For the entries below, repeat exactly each line starting with the one that contains "Click the play icon beside video overview" and going on through the one that contains "has height=252, width=321.", and no others.
[SUPPLIED INFORMATION — start]
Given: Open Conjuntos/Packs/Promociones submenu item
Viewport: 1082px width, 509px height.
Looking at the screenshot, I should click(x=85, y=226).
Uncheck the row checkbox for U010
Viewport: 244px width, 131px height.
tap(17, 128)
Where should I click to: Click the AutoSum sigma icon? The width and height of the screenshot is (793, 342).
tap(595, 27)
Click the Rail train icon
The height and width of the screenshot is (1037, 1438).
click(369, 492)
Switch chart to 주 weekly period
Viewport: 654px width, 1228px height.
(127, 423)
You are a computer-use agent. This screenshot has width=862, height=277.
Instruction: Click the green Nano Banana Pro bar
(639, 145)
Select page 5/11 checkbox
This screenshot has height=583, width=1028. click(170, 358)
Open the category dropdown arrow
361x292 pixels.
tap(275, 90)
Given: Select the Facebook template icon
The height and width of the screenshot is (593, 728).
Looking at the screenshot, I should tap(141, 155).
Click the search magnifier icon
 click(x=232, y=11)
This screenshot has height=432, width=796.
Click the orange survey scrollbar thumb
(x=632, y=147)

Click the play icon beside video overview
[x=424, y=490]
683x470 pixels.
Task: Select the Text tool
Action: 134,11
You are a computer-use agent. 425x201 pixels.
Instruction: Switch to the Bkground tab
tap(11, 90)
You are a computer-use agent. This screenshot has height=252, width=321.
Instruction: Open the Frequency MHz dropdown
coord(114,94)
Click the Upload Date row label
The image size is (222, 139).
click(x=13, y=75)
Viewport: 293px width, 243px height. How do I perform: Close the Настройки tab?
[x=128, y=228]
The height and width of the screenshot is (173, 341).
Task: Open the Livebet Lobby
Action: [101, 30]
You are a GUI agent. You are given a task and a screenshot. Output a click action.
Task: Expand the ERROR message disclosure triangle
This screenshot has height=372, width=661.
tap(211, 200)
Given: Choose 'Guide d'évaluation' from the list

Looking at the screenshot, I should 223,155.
[SUPPLIED INFORMATION — finish]
**EXERCISE RESPONSE**
Click the play icon beside video overview
[x=424, y=490]
683x470 pixels.
Task: Select the Text tool
Action: 134,11
You are a computer-use agent. 425x201 pixels.
Instruction: Switch to the Bkground tab
tap(11, 90)
You are a computer-use agent. This screenshot has height=252, width=321.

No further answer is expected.